Specifies the raw fields needed to turn the browser’s current load and generation display into reproducible implementation evidence.

Experimental
Last verified
2026-06-25 00:00 UTC
Updated
Reading time
2 minutes

Specifies the raw fields needed to turn the browser’s current load and generation display into reproducible implementation evidence.

Implementation evidence: this topic is grounded in the reviewed GGUF.MiRust.com source snapshot. It documents observed code and artifacts without claiming broad deployment, model quality, or production readiness.

Identity

Runtime commit and WASM SHA-256, artifact SHA-256 and SLM checksum, manifest checksum, model dimensions, tokenizer, quantization, browser build, OS, CPU/GPU, memory, power mode, and site build.

Workload

Exact prompt bytes or approved corpus hash, prompt-token count, max new tokens, generated-token IDs, sampling configuration, context state, warm-up policy, cache state, and whether load time is cold, disk-cached, or memory-resident.

Measurements

Fetch, verification, copy, parse/load, prefill, per-token decode, total generation, median, P95, tokens per second, peak JS heap, WASM memory, model storage, scratch, KV, and GPU memory when applicable.

Retention

Store machine-readable raw samples, harness output, environment capture, failures, and reproduction commands. The accessible website table should be generated from the same record.

Scope

This starter page defines the questions, boundaries, evidence, and failure modes that should be recorded before a capability is presented as supported.

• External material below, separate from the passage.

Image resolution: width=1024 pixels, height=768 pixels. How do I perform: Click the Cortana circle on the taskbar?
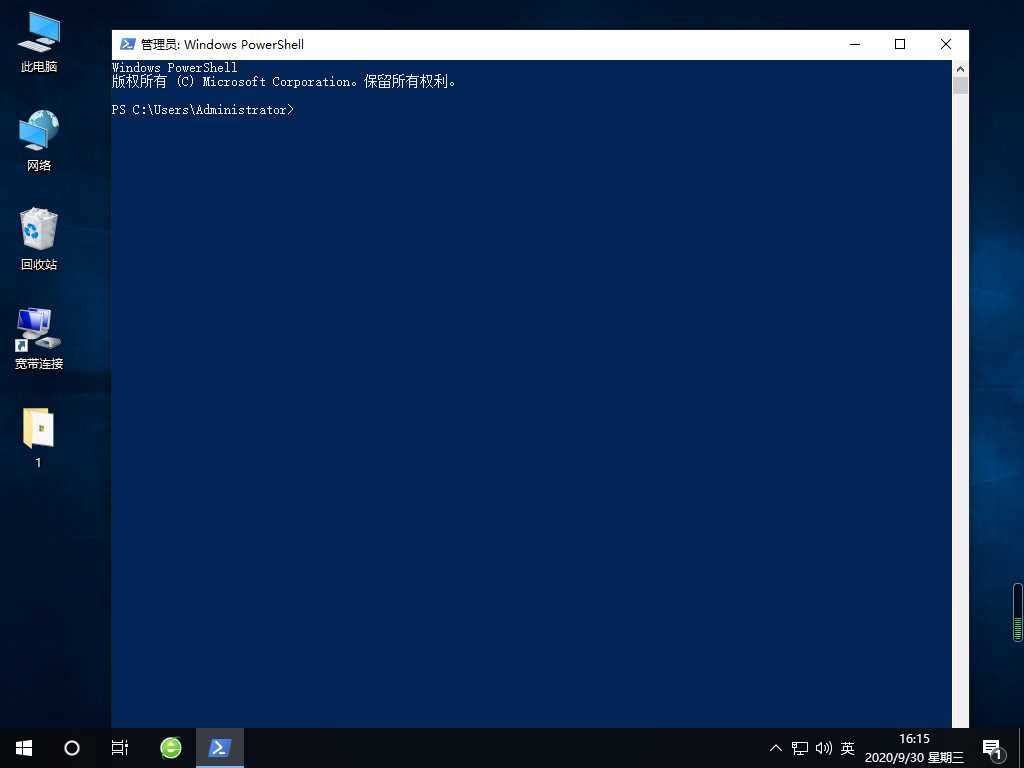coord(72,748)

Engineering considerations

  • Identify the source, version, target environment, and owner.
  • Separate observed values from estimates and externally reported values.
  • Record trade-offs, unsupported cases, and fallback behavior.
  • Link performance statements to a compatible benchmark methodology.

Verification questions

  • What exact artifact, revision, backend, and environment were reviewed?
  • Which assumptions could change the result?
  • Which data should be retained so another engineer can reproduce the conclusion?